Steffen must be understood by looking back at him as Giotto. The entire turn from Cimabue to Giotto is the turn from bright spiritualism, from spirituality in color, conception and form to naturalism; and only in Raphael and the great ones remains something of what was lost and only in Cimabue is something preserved. All this is expressed in Steffen's psyche. He works with the forces that arise from the turn of the century, and approaches reality in a way that is almost unique in the twentieth century. G. had beauty before him, but he had outgrown it. That idealizes his naturalism. Steffen had artlessness all around him; that materializes the spiritualism that slumbered in him from the beginning.
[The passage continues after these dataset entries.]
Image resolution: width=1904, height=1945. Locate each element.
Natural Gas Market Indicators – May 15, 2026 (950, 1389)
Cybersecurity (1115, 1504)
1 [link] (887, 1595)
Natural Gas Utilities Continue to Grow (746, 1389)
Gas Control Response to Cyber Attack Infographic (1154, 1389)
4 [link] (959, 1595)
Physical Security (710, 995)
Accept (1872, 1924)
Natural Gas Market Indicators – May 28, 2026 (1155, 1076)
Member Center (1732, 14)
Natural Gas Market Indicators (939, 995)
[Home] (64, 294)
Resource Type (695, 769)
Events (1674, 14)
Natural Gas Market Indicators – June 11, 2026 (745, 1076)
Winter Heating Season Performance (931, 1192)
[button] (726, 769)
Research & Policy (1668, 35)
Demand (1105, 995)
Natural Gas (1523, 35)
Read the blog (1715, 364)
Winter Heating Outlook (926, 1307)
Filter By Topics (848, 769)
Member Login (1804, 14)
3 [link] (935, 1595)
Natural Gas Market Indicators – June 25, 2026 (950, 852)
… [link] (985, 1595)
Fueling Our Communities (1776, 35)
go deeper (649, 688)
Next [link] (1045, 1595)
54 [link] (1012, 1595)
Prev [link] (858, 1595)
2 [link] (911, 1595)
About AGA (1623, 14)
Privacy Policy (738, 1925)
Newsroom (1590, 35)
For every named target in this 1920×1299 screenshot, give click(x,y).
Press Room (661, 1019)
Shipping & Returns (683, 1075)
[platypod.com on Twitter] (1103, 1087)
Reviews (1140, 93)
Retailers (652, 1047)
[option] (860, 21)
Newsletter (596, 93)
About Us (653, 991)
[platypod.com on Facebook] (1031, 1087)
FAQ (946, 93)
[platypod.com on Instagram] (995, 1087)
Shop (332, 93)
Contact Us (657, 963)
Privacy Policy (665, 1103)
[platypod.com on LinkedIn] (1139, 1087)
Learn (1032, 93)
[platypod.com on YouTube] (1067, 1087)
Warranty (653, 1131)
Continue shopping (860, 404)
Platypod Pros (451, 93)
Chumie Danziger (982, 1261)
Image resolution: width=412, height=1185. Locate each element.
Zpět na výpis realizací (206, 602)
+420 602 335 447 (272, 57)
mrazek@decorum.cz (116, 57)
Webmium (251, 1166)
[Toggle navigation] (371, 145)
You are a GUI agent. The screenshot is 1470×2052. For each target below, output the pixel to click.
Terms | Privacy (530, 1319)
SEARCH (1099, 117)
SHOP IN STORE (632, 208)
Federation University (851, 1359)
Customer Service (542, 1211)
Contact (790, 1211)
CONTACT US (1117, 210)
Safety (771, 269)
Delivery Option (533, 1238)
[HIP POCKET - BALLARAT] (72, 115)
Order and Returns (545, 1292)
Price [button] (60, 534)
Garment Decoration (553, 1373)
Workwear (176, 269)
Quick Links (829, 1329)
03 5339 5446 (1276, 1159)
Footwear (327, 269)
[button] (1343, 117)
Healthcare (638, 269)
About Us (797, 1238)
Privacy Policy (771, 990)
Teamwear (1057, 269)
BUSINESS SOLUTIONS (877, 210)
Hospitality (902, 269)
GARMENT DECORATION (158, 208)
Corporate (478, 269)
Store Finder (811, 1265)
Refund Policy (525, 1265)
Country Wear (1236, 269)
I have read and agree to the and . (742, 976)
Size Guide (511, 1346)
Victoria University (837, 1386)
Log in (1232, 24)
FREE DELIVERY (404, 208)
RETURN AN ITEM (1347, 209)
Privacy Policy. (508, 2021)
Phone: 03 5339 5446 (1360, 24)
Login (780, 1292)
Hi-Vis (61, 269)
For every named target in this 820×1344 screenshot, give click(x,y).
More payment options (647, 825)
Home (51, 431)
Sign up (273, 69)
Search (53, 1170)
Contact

And the fact that Steffen is with us: I see a significant karma in that too.
That he doesn't understand Gyges is not surprising, because he has a hard time empathizing with foreign art in general. And Rhodope is so very different from what Steffen can see in the nature of a woman.
Stay healthy and receive my warmest greetings; I am with you in thought.
Rudolf
Dr. Rudolf Steiner
Dornach near Basel, Switzerland, Canton Solothurn
Goetheanum.
229
An Marie Steiner in Berlin
Freitag, 27. Februar 1925
Goetheanum, 27. Februar 1925
M.l.M.
Ungefähr um die Zeit, da Du sonst an meiner Seite sitzest, schreibe ich diese Zeilen. Ich kaun nur mit tiefster innerer Bewegung denken, wie schön es ist, wenn ich der Darstellung Deiner Tätigkeit zuhören kann, und wir das eine oder andere besprechen können über diese Deine Tätigkeit. Und wenn Du [ich von Dir] dann ab und zu in meinem «Lebensgang» die Beschreibung unserer gemeinsamen Tätigkeit gelesen weiß, dann fühle ich tief, wie verbunden wir sind. Dass Karma auch andere Personen in meine Nähe bringt, ist eben Karma. Und die Krankheit hat ja jetzt gezeigt, wie dieses Karma einschneidend ist. Aber Du hast Dich zum Verständnis durchgerungen; das ist ein Segen für mich. Im Urteil zusammenfühlen und -denken kann ich ja doch »ur mit Dir. Und schon war es mir eine Entbehrung, dass ich Dir die letzten Seiten des SteffenAufsatzes nicht vorlegen konnte, bevor sie (gestern) in Druck gingen. Denn innere Kompetenz gestehe ich für mich doch nur Deinem Urteil zu. Aber sei sicher, so unendlich lieb es mir ist, wenn ich Dich hier habe: ich könnte es gar nicht ertragen, wenn Du auch nur eine Stunde Deine Tätigkeit abkürzest.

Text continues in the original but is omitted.